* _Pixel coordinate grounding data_

-.-.-

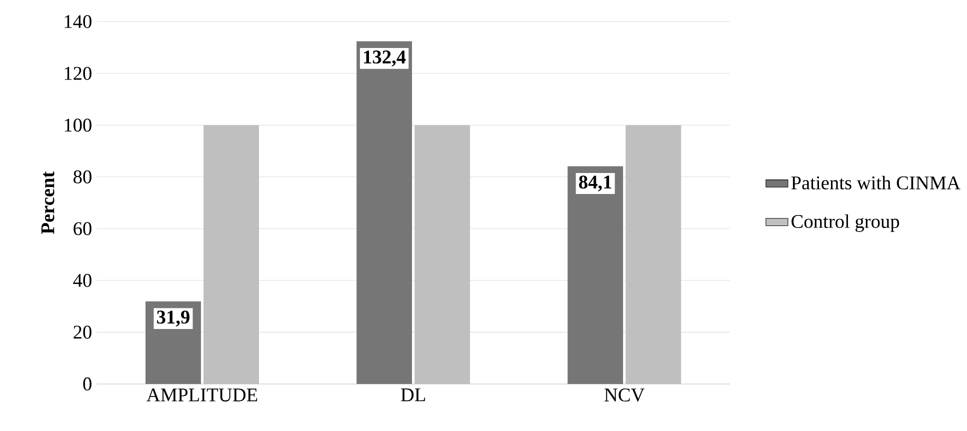  What do you see at coordinates (596, 184) in the screenshot?
I see `data-label: 84,1` at bounding box center [596, 184].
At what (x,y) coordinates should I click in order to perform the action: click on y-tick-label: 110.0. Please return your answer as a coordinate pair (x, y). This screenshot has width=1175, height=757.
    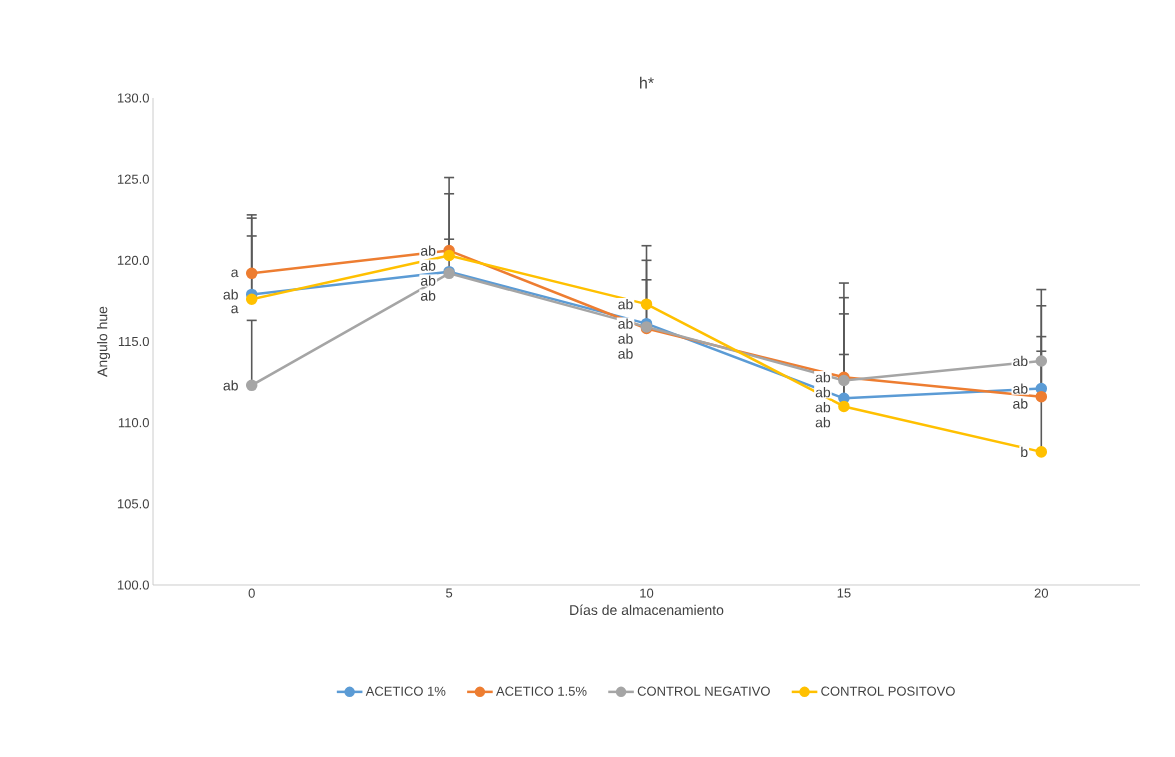
    Looking at the image, I should click on (134, 423).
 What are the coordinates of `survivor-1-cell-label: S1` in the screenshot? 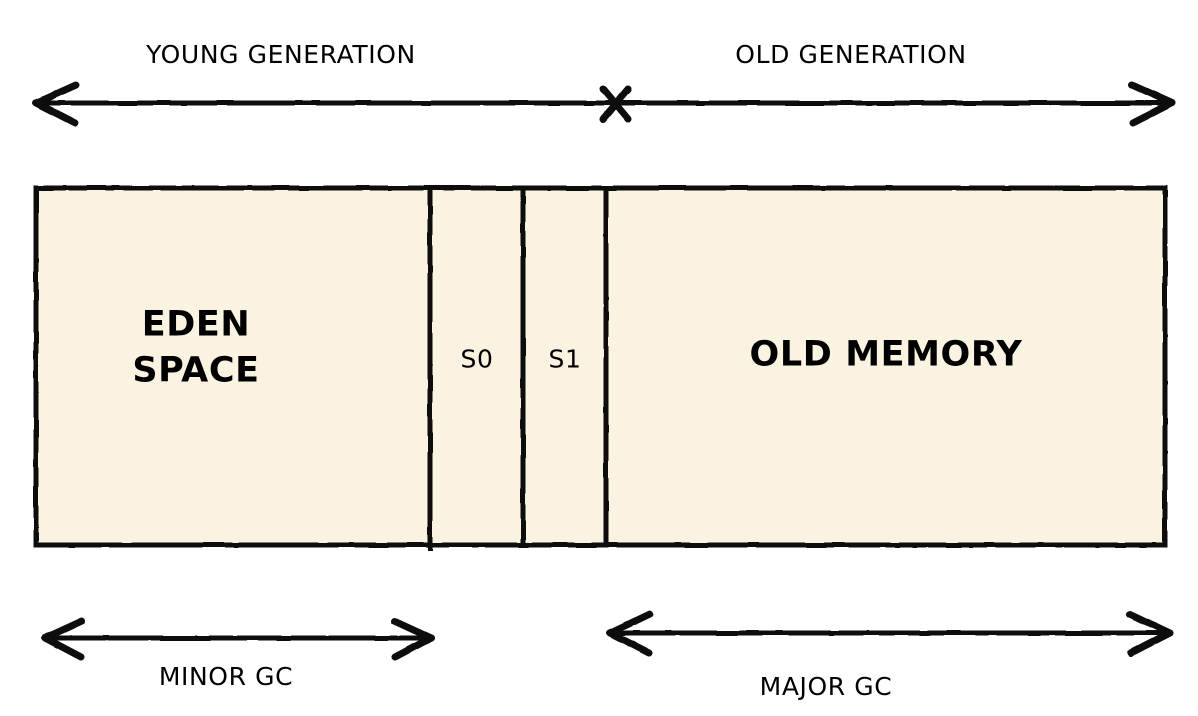 It's located at (565, 359).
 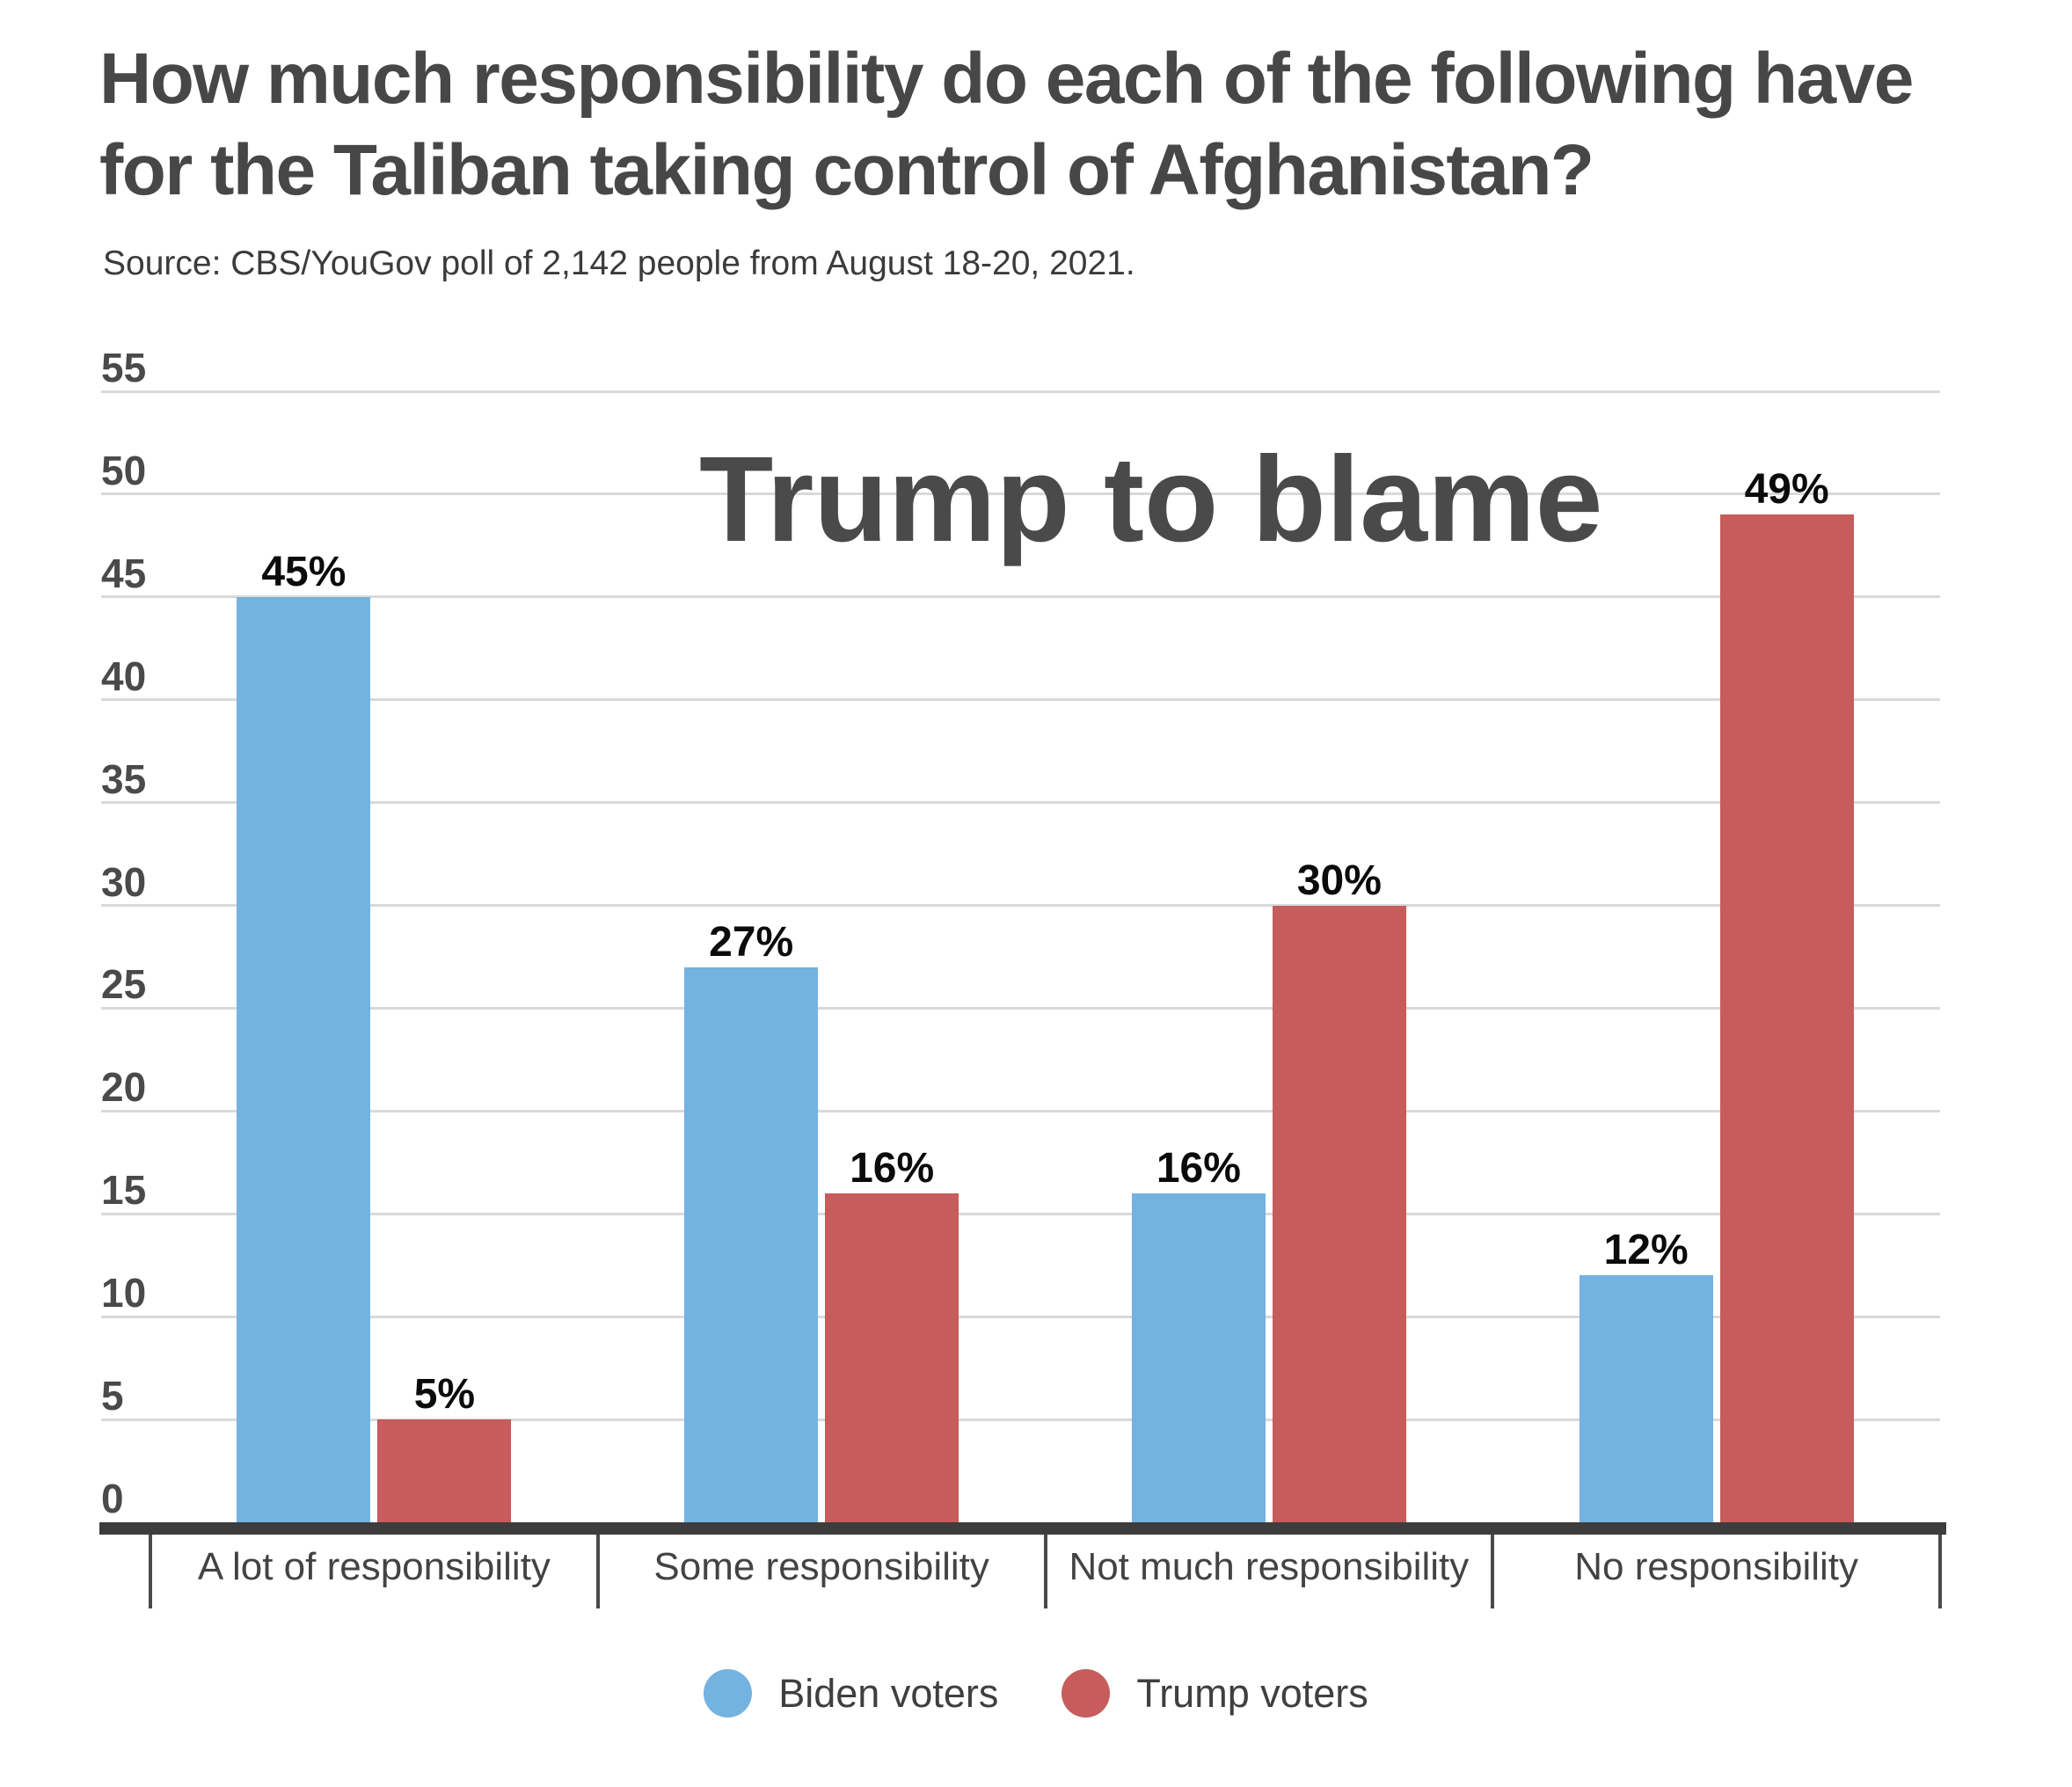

-.-.-

* _Your assignment_
Return every line of the data above that contains the word "should". Case counts.

* _Answer to the problem_
At what (x,y) coordinates should I click in order to perform the action: click on y-tick-label: 110.0. Please return your answer as a coordinate pair (x, y). This screenshot has width=1175, height=757.
    Looking at the image, I should click on (134, 423).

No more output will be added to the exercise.